Work instructions: Your answer must consist solely of the lines from the one containing "Switch to the ハイポリパラメーター log tab" through the last line of the records below, reproduced exactly, with all pictures omitted.

Pixel coordinate grounding data
---------------

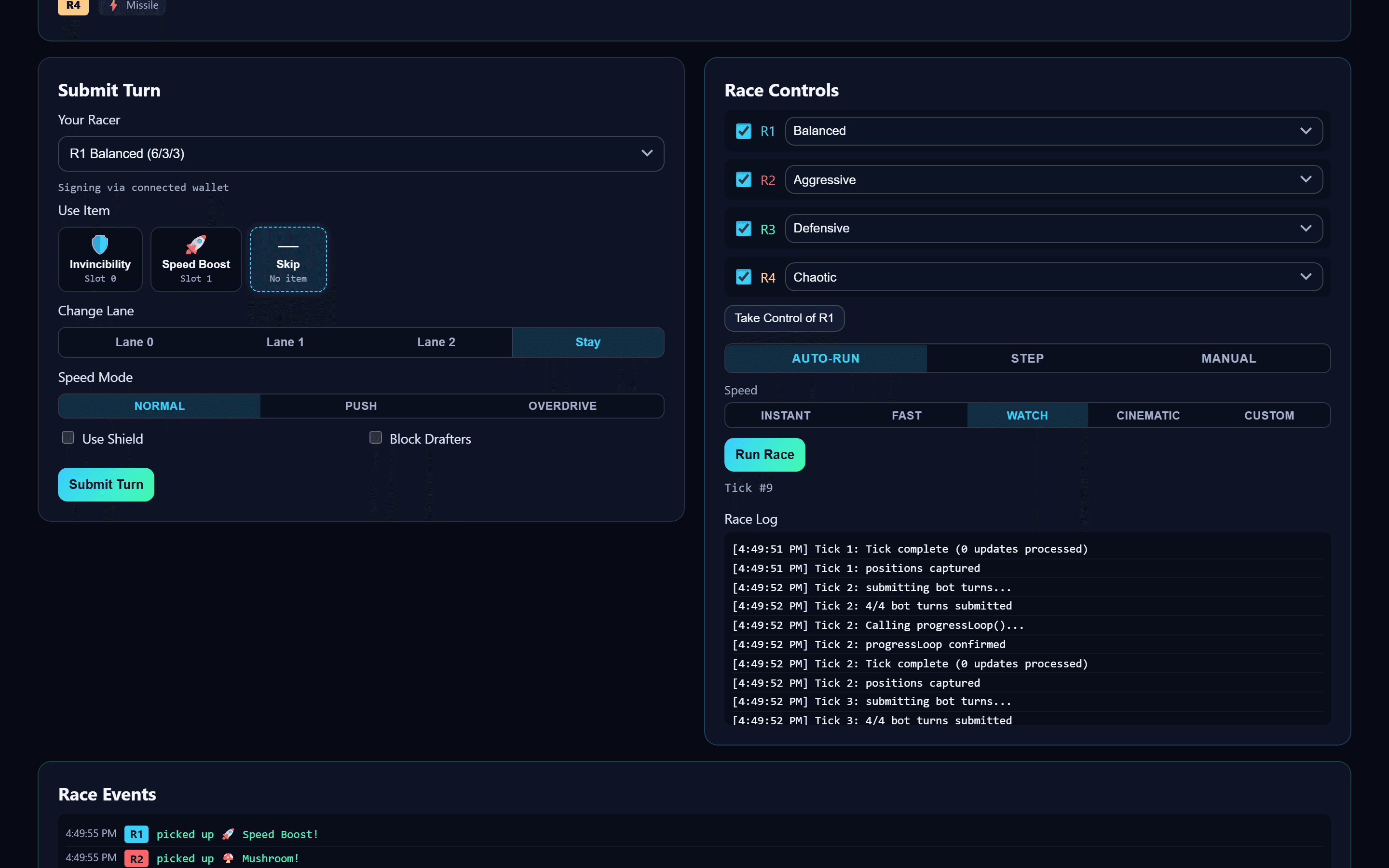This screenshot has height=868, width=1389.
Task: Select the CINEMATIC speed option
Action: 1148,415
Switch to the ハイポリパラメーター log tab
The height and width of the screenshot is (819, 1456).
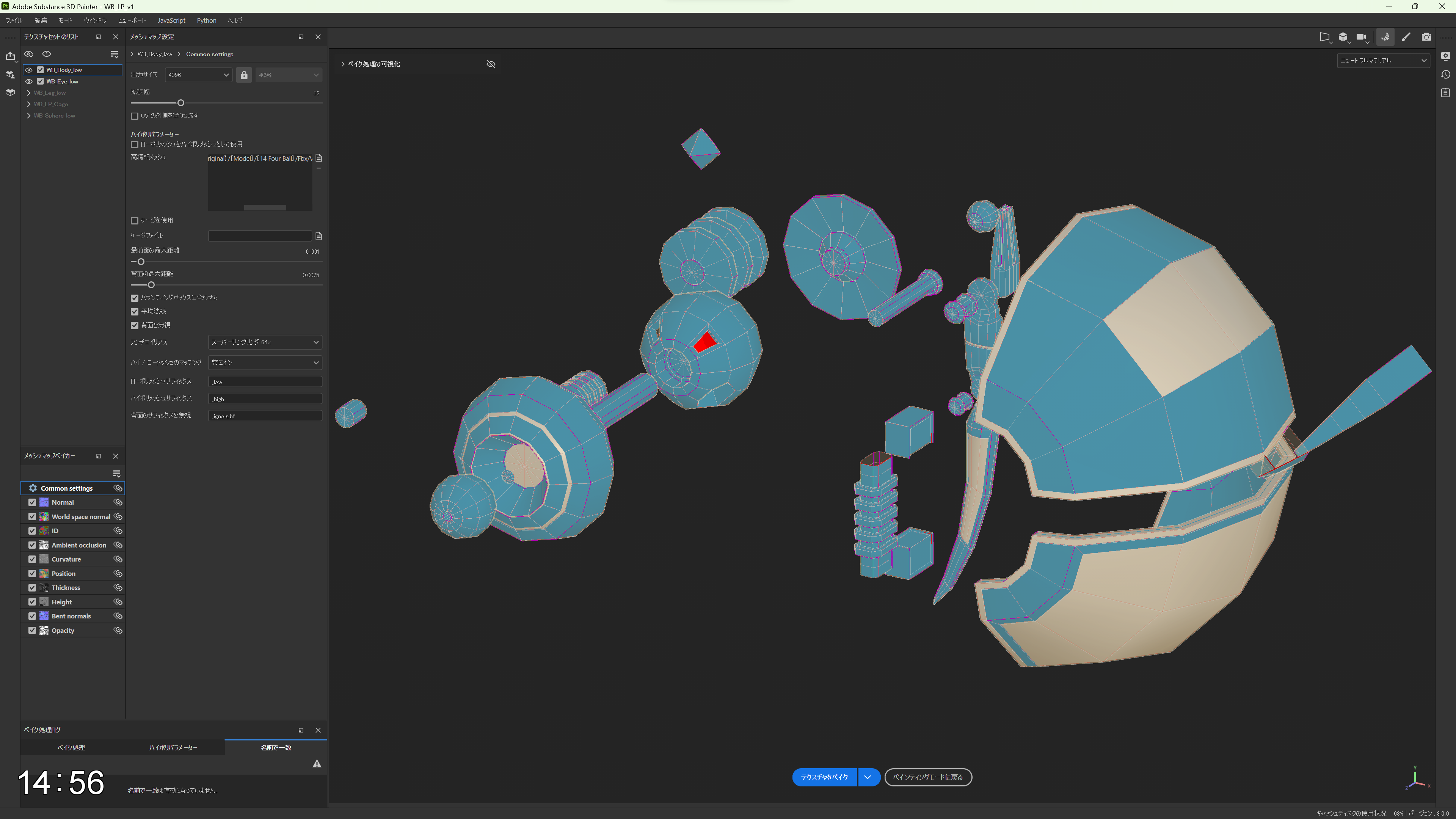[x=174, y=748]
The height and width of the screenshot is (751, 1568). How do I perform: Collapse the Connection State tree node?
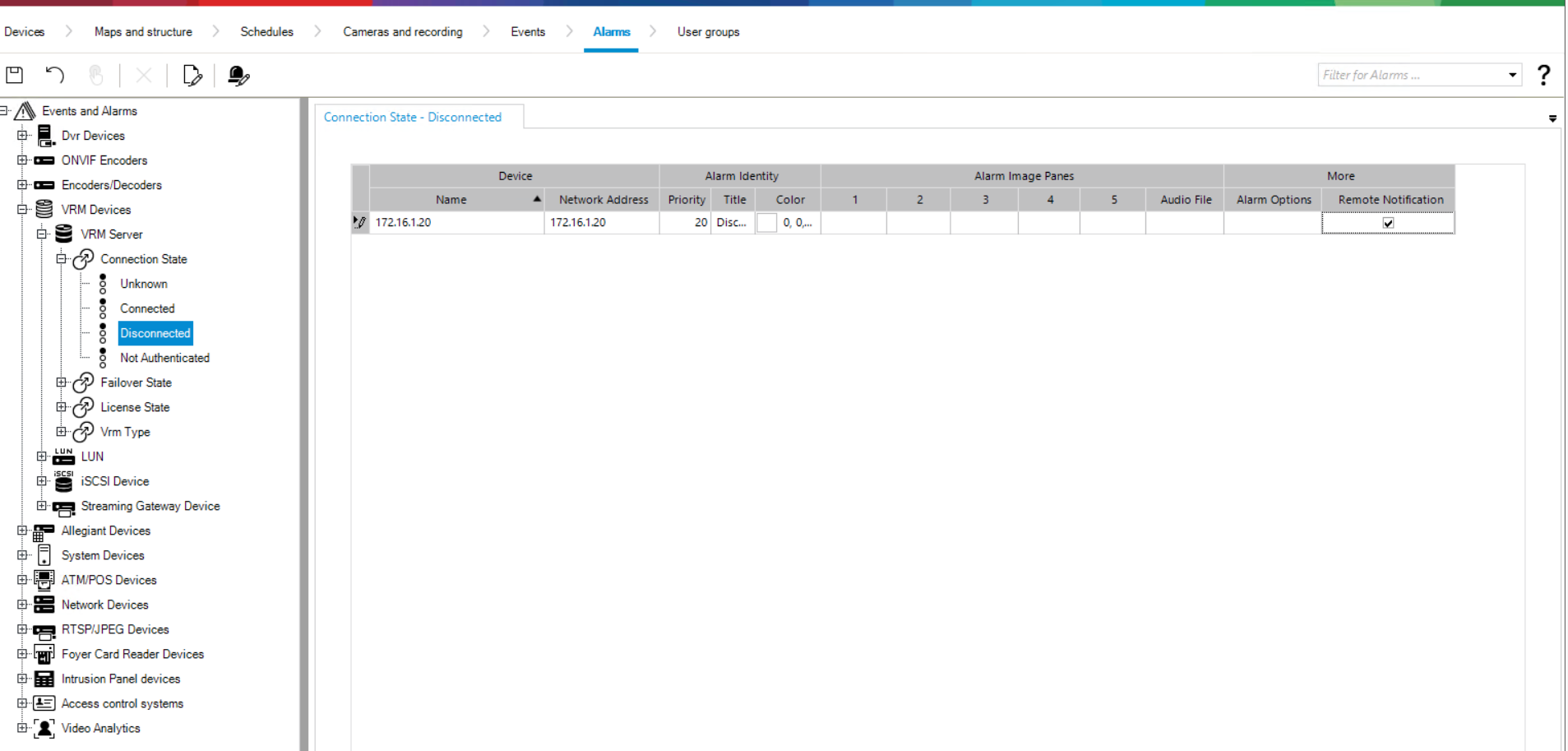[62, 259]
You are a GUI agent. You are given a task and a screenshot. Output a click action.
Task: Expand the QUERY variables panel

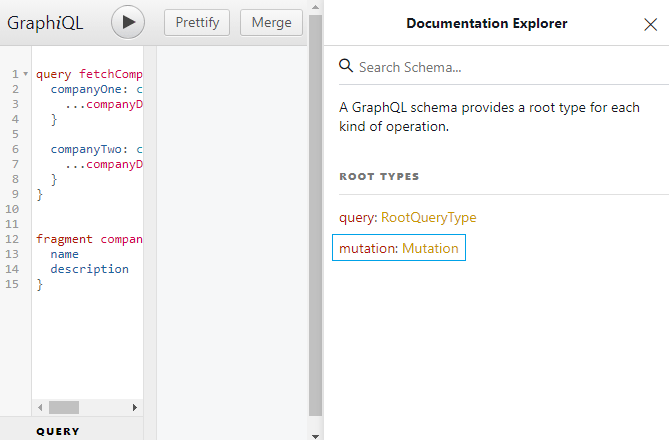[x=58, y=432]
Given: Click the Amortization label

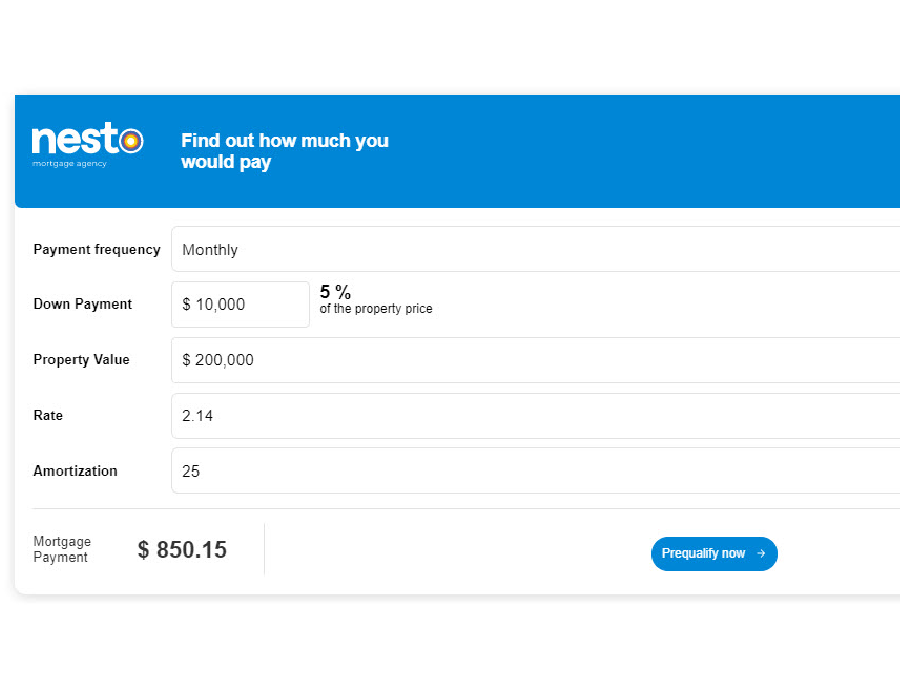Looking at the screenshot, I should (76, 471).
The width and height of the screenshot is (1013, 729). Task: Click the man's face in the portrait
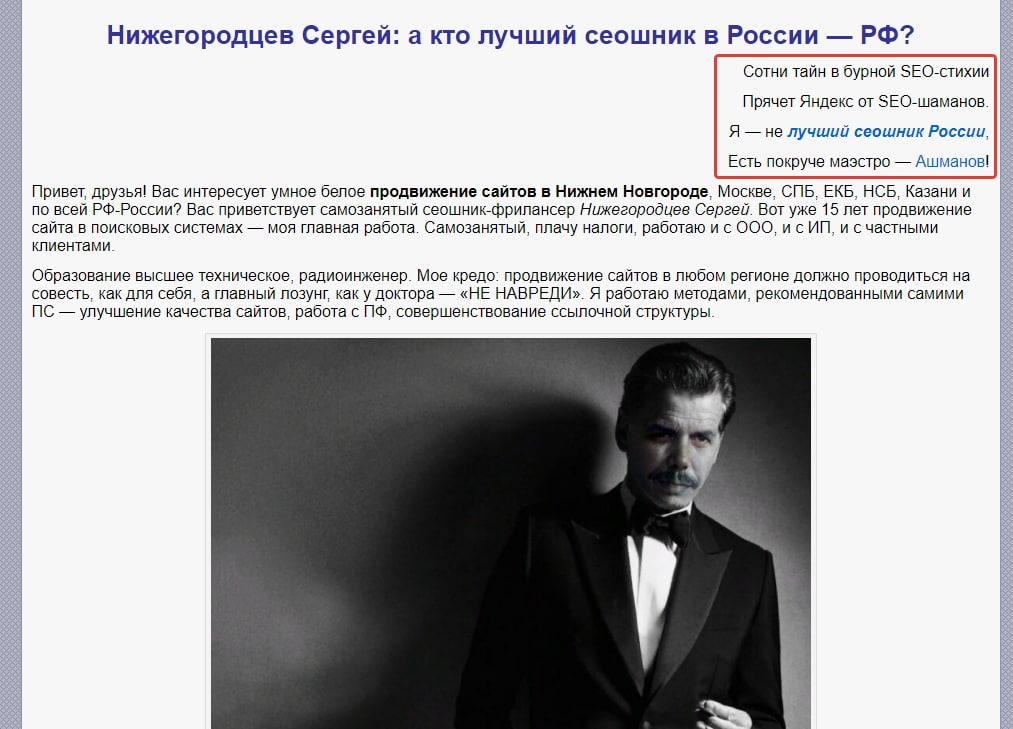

---------------

Your response:
Switch to the ハイポリパラメーター log tab
The height and width of the screenshot is (819, 1456).
[x=174, y=748]
The height and width of the screenshot is (751, 1568). How do I perform: Collapse the Connection State tree node?
[62, 259]
You are a GUI agent. You are given a task and a screenshot. Output a click action.
Task: Expand the QUERY variables panel

[x=58, y=432]
Given: Click the Amortization label

Looking at the screenshot, I should (76, 471).
The width and height of the screenshot is (1013, 729). Task: Click the man's face in the portrait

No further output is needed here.